Differential c-jun expression in response to tumor promoters in JB6 cells sensitive or resistant to neoplastic transformation.

Abstract

The activity of AP-1, a trans-acting transcription factor, is stimulated by 12-O-tetradecanoylphorbol-13-acetate (TPA) and epidermal growth factor (EGF) in promotion-sensitive (P+) but not in promotion-resistant (P-) JB6 mouse epidermal cell lines. TPA and EGF also promote neoplastic transformation only in P+ cells. Thus, it has been proposed that AP-1-dependent gene expression is involved in determining sensitivity to tumor promotion. This paper explores the possible basis for the differential inducibility of AP-1 activity in P+ and P- JB6 cells, focusing in particular on the regulation of expression of the components of the AP-1 complex at the mRNA level. The expression of jun and fos gene family members, which make up the AP-1 complex, can be stimulated by serum and a number of growth factors, including EGF, and by TPA. Therefore, the possibility that differential expression of one or more forms of jun or fos contributes to the differential AP-1 activity was considered.
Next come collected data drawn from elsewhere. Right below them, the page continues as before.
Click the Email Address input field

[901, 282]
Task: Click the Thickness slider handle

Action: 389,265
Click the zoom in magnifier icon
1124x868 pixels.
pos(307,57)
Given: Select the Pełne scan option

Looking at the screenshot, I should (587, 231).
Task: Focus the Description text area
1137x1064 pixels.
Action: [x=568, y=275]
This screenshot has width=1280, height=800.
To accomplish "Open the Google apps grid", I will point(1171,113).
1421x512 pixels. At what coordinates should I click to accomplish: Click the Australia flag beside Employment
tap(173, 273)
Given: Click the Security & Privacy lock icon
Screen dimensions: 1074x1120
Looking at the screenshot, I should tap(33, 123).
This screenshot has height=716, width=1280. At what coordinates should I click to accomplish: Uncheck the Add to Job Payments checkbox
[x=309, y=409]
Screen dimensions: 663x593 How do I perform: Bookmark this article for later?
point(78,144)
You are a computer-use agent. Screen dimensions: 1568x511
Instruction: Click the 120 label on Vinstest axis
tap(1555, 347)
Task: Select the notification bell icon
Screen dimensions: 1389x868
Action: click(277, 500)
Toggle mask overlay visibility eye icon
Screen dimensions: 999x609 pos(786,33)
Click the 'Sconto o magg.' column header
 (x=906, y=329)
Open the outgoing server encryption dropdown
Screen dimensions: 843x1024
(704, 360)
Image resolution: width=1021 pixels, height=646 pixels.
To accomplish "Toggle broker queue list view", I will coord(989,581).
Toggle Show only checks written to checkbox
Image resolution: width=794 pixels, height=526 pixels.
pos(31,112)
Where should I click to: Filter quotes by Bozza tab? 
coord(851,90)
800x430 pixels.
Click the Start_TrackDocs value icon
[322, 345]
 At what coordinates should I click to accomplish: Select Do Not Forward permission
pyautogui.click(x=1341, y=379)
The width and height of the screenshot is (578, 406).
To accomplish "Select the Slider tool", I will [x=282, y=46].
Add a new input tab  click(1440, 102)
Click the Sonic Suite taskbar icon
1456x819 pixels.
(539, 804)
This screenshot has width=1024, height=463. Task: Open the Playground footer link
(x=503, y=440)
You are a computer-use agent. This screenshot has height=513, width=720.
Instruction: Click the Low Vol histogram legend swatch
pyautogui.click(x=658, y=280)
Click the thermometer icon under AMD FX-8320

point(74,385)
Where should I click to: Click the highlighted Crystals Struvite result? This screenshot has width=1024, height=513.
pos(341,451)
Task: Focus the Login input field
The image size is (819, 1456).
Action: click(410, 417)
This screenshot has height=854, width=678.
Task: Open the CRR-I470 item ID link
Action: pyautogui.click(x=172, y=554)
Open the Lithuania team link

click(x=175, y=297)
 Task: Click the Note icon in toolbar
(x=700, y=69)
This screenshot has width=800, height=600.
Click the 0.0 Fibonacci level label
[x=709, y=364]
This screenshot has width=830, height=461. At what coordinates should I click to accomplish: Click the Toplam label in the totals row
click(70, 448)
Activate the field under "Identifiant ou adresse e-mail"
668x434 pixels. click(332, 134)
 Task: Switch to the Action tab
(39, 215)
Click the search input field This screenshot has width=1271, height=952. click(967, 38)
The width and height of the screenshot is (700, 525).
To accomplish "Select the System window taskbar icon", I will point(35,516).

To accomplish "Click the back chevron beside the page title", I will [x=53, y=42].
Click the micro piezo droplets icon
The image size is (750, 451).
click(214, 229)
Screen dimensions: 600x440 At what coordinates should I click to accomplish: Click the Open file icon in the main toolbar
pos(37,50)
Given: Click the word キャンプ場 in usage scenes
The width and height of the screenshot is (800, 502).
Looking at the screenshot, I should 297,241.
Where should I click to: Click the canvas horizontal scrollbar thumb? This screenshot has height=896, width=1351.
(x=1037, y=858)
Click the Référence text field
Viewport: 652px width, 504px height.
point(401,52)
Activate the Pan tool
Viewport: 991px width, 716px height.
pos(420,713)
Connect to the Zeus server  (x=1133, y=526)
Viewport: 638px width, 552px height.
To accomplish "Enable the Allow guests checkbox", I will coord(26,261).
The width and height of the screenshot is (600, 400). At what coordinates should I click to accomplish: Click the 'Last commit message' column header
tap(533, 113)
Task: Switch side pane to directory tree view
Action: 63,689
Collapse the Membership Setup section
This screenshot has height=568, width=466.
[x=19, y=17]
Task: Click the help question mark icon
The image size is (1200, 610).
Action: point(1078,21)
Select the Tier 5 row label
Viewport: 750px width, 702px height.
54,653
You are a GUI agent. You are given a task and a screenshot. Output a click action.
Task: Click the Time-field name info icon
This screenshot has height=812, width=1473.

The data presented here demonstrate both similarities and differences in the basal and TPA- or EGF-induced levels of fos and jun family members between P+ and P- cells. The most striking observation was that the overall TPA- and EGF-induced levels of jun but not fos expression were higher in P+ cells. This suggests that tumor promoter-regulated c-jun expression may contribute to the differential AP-1 activation observed in these cells and may be important in determining sensitivity to promotion of neoplastic transformation.